もともとヒンデュー教とイスラム教徒の宗教に関連して統一インドの独立が成らず、宗教を基本として分離独立する背景が、この映画では浮き彫りにされ、その中で最後の植民地を手放すイギリス、一つの国として纏めようとするイギリスの苦悩が、総督の使用人も巻き込んで描き出されていました。国境設定に伴う宗教と関連した人々の移動(今のミャンマーとバングラディシュ間の難民にも関連)、難民・移民の悲劇も盛り込んだ英国領インド最後の6か月を浮き彫りにする真実の物語です。70年以上経過した今日でも、依然として国同士の対立、火種が燻る問題です。

 英国王室チャールズ皇太子は、マウントバッテン卿の甥の息子でこの映画の制作に関わっています。「事実は小説より奇なり」、「縁は異なもの味なもの」を地でいく作品でした。

 

 同じ日に、もう1本「判決、二つの希望」も見ました。この映画も難民、移住民、宗教の違いを背景とした作品でした。2人の男(1人はレバノンに来たイスラム教徒のパレスティナ難民の配管工、もう1人はレバノンに住むキリスト教徒の自動車整備工)が自分の家の周りの工事に関係して口論となり、次第に問題が複雑化し社会問題となり国・民族問題を含めた裁判沙汰に発展してしまう物語でした。

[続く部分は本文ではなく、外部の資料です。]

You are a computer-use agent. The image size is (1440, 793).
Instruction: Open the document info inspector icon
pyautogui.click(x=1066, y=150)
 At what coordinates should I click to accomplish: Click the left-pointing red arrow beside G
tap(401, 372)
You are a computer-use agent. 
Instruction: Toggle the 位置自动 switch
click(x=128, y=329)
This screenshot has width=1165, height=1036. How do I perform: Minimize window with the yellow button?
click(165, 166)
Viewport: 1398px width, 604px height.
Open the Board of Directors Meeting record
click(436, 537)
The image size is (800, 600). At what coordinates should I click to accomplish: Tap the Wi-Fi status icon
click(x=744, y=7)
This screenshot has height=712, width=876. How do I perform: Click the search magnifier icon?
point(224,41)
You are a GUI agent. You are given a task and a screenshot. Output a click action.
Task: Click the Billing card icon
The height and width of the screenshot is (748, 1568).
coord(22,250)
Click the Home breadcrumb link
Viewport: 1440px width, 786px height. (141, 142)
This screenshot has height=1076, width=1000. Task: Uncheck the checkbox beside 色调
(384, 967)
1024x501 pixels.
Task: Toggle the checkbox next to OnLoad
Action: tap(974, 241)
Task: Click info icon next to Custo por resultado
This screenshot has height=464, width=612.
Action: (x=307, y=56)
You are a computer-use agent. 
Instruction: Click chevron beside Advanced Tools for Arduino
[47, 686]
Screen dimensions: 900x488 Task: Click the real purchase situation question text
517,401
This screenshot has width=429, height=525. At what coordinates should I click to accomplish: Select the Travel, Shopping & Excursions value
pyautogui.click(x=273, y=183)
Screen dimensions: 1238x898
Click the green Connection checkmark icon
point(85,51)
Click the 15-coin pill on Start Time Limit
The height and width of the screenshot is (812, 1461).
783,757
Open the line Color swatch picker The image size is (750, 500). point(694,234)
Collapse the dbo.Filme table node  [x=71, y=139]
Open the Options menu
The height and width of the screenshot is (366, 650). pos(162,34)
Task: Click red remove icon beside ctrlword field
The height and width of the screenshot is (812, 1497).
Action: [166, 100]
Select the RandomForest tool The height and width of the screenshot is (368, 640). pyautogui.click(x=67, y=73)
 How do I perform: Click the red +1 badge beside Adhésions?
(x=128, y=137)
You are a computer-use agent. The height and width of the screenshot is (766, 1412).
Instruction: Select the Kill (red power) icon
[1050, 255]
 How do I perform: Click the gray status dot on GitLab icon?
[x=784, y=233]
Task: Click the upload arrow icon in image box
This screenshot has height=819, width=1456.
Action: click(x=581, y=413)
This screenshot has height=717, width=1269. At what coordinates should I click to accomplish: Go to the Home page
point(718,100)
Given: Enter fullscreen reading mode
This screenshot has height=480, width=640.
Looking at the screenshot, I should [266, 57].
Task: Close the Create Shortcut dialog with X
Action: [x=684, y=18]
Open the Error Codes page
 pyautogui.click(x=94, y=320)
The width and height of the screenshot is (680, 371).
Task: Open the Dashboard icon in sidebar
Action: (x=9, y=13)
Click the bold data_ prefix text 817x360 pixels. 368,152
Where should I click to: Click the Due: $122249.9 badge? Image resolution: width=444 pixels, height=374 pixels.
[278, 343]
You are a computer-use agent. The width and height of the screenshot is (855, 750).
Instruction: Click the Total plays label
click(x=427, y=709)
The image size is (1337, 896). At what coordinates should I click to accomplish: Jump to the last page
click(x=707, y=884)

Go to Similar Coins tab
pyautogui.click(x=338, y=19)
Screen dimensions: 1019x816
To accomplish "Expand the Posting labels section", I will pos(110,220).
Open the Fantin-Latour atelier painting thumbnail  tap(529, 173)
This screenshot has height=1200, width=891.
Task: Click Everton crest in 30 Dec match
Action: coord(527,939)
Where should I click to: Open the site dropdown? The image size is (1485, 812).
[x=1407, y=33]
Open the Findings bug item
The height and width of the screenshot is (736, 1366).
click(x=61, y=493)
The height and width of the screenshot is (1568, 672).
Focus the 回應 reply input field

 ここでも日常のコミュニティーの姿が些細な一言から崩れ、対立し苦悩する様子が浮き彫りにされています。人種、宗教、国、仲間、日常生活など色々な視点から考えさせられる問題です。決して他山の石、他国の話ではないと思います。

 先日、労働力不足を補う外国人労働者の就労に関する法律を決めた日本。これまでの技術研修生制度の中で外国人労働者を迎え入れて来た、いろいろな業界、団体、会社内における日本人と外国人労働者との間で、この映画と似た問題は少なからずあったのではないか、 国や宗教の違いによる区別(差別)、習慣の違い、考え方の違い、個人と集団の違い、人間の本質は何?

 このような状況を考えると決してこの映画は見逃せないテーマだと感じました。

 あなたならどうする? 大変深い問題を含む考えさせられる映画でした。

 

この映画を見た10日後に、それ以上の悲惨で惨めで悲しく切なく辛い現実が待っていようとは。